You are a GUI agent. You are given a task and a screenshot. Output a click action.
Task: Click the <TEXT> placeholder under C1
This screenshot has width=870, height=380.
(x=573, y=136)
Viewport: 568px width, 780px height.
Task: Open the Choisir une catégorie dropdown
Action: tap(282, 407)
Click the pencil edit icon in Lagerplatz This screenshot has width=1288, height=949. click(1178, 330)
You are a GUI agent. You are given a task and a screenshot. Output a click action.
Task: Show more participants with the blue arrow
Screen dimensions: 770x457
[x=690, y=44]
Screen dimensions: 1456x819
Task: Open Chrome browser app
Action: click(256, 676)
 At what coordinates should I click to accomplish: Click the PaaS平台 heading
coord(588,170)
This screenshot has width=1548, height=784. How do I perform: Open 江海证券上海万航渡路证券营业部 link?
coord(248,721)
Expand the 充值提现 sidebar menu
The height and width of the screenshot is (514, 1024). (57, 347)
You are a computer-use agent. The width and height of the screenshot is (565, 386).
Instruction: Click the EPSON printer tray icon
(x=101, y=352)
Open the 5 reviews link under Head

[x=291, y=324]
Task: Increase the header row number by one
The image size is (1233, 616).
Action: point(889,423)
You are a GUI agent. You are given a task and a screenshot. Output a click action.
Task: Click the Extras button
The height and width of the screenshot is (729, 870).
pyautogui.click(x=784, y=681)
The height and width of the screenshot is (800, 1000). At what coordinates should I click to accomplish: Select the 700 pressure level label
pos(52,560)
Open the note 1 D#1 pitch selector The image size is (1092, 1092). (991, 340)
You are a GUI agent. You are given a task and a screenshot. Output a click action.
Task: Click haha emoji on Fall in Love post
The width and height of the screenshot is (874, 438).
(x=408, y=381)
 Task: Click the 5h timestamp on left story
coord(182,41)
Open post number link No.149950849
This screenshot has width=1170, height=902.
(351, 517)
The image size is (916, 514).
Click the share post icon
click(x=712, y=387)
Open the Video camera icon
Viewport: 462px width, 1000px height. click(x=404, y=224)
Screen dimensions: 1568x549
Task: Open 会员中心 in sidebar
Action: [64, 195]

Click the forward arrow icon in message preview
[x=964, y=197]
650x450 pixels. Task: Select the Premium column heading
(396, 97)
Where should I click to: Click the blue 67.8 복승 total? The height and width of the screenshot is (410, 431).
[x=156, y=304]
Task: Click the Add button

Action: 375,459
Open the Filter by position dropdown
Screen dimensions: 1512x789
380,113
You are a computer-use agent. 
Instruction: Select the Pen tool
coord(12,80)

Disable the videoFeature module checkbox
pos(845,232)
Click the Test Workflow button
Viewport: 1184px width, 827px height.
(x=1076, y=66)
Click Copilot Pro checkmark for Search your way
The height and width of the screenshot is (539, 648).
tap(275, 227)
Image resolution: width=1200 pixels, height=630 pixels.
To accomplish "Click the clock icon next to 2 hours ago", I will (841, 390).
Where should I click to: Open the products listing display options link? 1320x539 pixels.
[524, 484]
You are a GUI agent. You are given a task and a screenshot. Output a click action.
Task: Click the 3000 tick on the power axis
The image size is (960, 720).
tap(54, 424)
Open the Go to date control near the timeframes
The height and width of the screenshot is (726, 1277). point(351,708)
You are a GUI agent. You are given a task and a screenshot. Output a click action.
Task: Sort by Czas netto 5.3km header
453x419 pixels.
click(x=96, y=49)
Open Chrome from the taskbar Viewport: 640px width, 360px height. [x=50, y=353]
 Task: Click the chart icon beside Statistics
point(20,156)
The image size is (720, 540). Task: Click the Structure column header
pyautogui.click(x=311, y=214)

-- -- --

- [WHAT IS REQUIRED]: Could you copy out every record above exactly as it appears?

- [RESPONSE AREA]:
You are a GUI agent. You are given a task and a screenshot. Output a click action.
Task: Click the <TEXT> placeholder under C1
This screenshot has width=870, height=380.
(x=573, y=136)
Viewport: 568px width, 780px height.
Task: Open the Choisir une catégorie dropdown
Action: tap(282, 407)
Click the pencil edit icon in Lagerplatz This screenshot has width=1288, height=949. click(1178, 330)
You are a GUI agent. You are given a task and a screenshot. Output a click action.
Task: Show more participants with the blue arrow
Screen dimensions: 770x457
[x=690, y=44]
Screen dimensions: 1456x819
Task: Open Chrome browser app
Action: click(256, 676)
 At what coordinates should I click to accomplish: Click the PaaS平台 heading
coord(588,170)
This screenshot has width=1548, height=784. How do I perform: Open 江海证券上海万航渡路证券营业部 link?
coord(248,721)
Expand the 充值提现 sidebar menu
The height and width of the screenshot is (514, 1024). (57, 347)
You are a computer-use agent. The width and height of the screenshot is (565, 386).
Instruction: Click the EPSON printer tray icon
(x=101, y=352)
Open the 5 reviews link under Head

[x=291, y=324]
Task: Increase the header row number by one
The image size is (1233, 616).
Action: point(889,423)
You are a GUI agent. You are given a task and a screenshot. Output a click action.
Task: Click the Extras button
The height and width of the screenshot is (729, 870).
pyautogui.click(x=784, y=681)
The height and width of the screenshot is (800, 1000). At what coordinates should I click to accomplish: Select the 700 pressure level label
pos(52,560)
Open the note 1 D#1 pitch selector The image size is (1092, 1092). (991, 340)
You are a GUI agent. You are given a task and a screenshot. Output a click action.
Task: Click haha emoji on Fall in Love post
The width and height of the screenshot is (874, 438).
(x=408, y=381)
 Task: Click the 5h timestamp on left story
coord(182,41)
Open post number link No.149950849
This screenshot has width=1170, height=902.
(351, 517)
The image size is (916, 514).
Click the share post icon
click(x=712, y=387)
Open the Video camera icon
Viewport: 462px width, 1000px height. click(x=404, y=224)
Screen dimensions: 1568x549
Task: Open 会员中心 in sidebar
Action: [64, 195]

Click the forward arrow icon in message preview
[x=964, y=197]
650x450 pixels. Task: Select the Premium column heading
(396, 97)
Where should I click to: Click the blue 67.8 복승 total? The height and width of the screenshot is (410, 431).
[x=156, y=304]
Task: Click the Add button

Action: 375,459
Open the Filter by position dropdown
Screen dimensions: 1512x789
380,113
You are a computer-use agent. 
Instruction: Select the Pen tool
coord(12,80)

Disable the videoFeature module checkbox
pos(845,232)
Click the Test Workflow button
Viewport: 1184px width, 827px height.
(x=1076, y=66)
Click Copilot Pro checkmark for Search your way
The height and width of the screenshot is (539, 648).
tap(275, 227)
Image resolution: width=1200 pixels, height=630 pixels.
To accomplish "Click the clock icon next to 2 hours ago", I will (841, 390).
Where should I click to: Open the products listing display options link? 1320x539 pixels.
[524, 484]
You are a GUI agent. You are given a task and a screenshot. Output a click action.
Task: Click the 3000 tick on the power axis
The image size is (960, 720).
tap(54, 424)
Open the Go to date control near the timeframes
The height and width of the screenshot is (726, 1277). point(351,708)
You are a GUI agent. You are given a task and a screenshot. Output a click action.
Task: Sort by Czas netto 5.3km header
453x419 pixels.
click(x=96, y=49)
Open Chrome from the taskbar Viewport: 640px width, 360px height. [x=50, y=353]
 Task: Click the chart icon beside Statistics
point(20,156)
The image size is (720, 540). Task: Click the Structure column header
pyautogui.click(x=311, y=214)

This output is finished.